• What you should do: Copy out the stretch of data from the line containing "The width and height of the screenshot is (900, 659)." through the line containing "tap(28, 242)", keeping every line unchanged.

• Exercise material:

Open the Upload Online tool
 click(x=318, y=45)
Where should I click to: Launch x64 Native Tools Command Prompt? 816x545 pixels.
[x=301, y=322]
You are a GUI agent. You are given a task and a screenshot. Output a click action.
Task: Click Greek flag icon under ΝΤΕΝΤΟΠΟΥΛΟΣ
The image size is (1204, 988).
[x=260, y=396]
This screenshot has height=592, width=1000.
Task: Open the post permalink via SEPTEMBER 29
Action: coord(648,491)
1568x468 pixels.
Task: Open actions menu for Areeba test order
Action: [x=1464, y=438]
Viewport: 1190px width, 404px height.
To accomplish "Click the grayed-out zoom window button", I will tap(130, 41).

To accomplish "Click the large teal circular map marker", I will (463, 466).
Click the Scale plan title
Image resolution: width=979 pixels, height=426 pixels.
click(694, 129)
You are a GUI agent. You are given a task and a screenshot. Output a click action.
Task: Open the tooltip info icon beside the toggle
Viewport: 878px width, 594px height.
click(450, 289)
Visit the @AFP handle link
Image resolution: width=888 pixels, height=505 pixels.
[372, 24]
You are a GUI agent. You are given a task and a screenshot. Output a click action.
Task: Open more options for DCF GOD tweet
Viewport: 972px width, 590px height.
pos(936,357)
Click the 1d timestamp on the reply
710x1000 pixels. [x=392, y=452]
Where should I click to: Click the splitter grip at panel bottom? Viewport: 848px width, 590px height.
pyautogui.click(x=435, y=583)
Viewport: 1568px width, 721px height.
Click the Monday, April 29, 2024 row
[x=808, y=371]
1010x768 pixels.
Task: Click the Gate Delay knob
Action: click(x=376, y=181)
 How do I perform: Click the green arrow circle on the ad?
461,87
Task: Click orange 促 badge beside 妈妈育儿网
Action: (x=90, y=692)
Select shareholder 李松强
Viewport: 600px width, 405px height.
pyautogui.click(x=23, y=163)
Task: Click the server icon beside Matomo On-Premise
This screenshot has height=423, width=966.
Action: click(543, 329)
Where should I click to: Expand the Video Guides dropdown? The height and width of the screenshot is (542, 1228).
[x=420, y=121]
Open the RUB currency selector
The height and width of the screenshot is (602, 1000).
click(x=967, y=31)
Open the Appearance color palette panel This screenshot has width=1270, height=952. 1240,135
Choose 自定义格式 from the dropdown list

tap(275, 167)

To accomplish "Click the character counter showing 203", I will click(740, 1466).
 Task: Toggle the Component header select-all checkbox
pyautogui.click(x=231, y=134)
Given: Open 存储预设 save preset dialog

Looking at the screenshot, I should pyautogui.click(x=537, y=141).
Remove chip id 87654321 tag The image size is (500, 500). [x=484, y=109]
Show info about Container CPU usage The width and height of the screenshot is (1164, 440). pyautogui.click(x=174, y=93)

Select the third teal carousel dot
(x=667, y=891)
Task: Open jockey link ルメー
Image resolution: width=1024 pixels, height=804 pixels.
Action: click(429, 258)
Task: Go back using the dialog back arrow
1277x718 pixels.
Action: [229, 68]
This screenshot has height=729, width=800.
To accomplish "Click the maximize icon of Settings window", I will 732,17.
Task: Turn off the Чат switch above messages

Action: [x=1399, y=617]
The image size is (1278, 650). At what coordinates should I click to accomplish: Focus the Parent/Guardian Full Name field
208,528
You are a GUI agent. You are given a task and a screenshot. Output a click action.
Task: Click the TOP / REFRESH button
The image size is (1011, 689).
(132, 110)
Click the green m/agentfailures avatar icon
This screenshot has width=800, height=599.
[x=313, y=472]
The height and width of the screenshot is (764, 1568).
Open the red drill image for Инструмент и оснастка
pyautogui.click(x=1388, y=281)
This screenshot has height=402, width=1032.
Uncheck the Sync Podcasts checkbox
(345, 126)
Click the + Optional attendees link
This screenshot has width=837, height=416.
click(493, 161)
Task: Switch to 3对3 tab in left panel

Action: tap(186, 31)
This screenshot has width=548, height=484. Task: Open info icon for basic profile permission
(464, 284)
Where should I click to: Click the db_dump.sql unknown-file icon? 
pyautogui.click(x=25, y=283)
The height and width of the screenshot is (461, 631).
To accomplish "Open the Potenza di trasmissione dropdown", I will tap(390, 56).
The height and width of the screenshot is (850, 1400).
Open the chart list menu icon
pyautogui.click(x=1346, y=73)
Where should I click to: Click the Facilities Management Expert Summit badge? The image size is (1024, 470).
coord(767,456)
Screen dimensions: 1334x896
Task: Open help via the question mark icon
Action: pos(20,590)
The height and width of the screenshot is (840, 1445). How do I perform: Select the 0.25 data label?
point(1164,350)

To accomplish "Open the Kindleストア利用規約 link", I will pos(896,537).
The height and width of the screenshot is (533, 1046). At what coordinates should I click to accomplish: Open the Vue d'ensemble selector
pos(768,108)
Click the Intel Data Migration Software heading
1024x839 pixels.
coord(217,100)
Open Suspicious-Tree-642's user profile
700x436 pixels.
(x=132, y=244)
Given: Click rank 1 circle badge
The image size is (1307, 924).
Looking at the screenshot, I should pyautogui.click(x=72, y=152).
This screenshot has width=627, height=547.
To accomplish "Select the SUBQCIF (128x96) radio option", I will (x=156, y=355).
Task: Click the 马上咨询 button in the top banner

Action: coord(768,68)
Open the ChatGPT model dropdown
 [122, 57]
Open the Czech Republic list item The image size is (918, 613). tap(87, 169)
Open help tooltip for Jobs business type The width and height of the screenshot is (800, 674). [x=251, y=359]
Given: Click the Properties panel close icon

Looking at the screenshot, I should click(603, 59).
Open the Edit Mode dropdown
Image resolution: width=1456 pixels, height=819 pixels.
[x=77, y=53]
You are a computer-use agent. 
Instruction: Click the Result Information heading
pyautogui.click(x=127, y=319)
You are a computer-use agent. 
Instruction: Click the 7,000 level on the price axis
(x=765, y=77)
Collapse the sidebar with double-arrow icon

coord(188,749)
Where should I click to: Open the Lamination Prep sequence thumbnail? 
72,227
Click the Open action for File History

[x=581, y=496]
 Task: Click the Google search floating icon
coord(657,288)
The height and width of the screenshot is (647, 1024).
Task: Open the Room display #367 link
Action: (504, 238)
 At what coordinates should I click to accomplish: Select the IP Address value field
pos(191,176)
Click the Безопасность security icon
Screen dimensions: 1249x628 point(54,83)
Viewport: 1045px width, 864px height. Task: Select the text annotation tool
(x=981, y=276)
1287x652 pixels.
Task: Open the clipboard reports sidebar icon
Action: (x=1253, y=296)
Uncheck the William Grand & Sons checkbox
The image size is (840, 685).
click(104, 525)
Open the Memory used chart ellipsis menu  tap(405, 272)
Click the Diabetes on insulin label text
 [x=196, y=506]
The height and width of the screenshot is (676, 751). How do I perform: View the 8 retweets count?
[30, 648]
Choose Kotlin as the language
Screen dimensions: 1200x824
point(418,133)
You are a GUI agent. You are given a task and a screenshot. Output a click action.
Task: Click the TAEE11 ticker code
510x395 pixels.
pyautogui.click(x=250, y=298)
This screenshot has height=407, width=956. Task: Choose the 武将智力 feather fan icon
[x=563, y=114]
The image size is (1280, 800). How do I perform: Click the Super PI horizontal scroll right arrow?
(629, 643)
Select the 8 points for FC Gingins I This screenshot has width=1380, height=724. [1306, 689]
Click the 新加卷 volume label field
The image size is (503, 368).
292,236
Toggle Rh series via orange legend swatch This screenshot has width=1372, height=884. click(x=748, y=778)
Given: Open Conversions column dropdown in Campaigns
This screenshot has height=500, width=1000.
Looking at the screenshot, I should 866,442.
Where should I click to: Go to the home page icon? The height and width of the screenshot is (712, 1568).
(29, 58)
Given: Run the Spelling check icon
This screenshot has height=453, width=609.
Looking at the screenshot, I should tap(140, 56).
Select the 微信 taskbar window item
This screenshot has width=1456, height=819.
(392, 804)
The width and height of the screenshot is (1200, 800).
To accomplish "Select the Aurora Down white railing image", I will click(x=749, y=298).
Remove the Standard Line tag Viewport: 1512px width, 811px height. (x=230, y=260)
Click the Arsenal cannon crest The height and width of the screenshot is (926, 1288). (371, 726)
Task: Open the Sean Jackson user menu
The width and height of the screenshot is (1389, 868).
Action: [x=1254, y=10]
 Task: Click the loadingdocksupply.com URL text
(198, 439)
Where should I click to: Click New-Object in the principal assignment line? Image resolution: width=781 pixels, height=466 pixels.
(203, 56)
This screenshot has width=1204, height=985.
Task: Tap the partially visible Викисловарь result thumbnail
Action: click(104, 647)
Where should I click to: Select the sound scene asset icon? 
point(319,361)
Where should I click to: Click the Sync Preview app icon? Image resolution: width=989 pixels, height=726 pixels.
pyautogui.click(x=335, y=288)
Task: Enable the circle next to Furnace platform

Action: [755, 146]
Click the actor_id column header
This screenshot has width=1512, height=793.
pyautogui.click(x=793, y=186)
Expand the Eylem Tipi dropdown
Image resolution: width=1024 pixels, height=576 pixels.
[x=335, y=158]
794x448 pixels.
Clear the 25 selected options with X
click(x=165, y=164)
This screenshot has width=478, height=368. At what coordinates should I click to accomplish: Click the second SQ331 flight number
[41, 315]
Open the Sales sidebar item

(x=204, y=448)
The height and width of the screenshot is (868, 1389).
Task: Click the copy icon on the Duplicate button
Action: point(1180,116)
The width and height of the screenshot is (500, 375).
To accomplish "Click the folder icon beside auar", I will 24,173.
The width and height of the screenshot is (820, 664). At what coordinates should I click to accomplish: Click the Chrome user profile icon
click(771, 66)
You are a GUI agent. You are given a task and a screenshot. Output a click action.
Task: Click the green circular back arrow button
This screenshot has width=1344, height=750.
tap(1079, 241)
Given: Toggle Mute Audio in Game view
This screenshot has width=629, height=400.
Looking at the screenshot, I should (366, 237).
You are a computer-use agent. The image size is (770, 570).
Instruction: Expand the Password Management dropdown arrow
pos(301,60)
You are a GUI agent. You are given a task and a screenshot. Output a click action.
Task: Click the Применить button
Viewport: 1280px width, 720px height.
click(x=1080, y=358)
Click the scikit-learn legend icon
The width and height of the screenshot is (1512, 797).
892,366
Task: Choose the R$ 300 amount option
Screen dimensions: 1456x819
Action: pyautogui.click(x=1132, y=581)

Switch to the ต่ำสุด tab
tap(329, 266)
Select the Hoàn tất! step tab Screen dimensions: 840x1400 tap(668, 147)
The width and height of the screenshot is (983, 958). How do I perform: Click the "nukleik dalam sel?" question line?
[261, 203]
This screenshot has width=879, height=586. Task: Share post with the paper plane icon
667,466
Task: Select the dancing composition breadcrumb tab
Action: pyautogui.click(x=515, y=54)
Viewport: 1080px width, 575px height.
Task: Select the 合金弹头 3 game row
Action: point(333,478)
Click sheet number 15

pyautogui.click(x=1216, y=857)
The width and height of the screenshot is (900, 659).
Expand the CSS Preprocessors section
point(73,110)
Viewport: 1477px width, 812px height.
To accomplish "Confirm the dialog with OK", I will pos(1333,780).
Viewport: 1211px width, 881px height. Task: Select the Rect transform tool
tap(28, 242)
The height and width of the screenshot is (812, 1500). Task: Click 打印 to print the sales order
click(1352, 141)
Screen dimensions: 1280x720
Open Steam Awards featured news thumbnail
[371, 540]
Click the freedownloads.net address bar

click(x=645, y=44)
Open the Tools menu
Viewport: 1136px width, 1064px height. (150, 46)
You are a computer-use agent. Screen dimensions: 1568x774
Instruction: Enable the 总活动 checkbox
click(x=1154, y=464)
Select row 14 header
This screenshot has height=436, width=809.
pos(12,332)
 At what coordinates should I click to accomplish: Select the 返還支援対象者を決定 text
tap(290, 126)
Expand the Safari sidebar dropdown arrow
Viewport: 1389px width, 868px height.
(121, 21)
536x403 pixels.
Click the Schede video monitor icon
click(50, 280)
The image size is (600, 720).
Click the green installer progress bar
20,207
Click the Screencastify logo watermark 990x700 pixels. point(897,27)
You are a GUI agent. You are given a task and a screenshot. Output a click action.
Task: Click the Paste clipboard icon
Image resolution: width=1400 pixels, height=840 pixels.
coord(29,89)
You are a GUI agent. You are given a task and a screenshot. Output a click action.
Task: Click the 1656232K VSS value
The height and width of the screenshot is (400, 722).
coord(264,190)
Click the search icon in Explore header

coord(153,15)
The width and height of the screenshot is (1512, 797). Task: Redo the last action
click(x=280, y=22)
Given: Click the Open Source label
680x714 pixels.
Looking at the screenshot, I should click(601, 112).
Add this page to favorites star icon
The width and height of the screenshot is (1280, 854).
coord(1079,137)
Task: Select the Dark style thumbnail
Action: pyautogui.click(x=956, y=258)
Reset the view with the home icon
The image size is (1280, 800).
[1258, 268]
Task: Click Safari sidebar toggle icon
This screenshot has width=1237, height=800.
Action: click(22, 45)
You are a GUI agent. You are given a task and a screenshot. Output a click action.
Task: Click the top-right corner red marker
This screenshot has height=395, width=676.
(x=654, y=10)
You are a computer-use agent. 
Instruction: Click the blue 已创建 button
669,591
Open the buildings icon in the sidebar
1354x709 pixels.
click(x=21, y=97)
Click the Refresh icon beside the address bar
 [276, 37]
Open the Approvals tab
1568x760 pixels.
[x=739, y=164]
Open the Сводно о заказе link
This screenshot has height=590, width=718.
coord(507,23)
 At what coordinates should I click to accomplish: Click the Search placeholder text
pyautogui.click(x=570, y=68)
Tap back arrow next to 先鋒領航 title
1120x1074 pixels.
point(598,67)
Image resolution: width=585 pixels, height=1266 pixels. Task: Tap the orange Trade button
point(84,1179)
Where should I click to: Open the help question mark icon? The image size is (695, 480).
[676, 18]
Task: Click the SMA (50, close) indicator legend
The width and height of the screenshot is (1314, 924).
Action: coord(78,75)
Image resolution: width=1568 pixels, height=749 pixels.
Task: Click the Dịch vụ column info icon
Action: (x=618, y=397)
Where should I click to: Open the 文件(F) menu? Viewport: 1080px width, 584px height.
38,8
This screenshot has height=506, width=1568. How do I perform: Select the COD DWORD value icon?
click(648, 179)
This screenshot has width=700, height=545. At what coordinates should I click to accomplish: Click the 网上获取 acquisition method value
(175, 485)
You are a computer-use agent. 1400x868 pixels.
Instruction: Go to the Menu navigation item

• Task response:
The width and height of the screenshot is (900, 659).
Expand the CSS Preprocessors section
point(73,110)
Viewport: 1477px width, 812px height.
To accomplish "Confirm the dialog with OK", I will pos(1333,780).
Viewport: 1211px width, 881px height. Task: Select the Rect transform tool
tap(28, 242)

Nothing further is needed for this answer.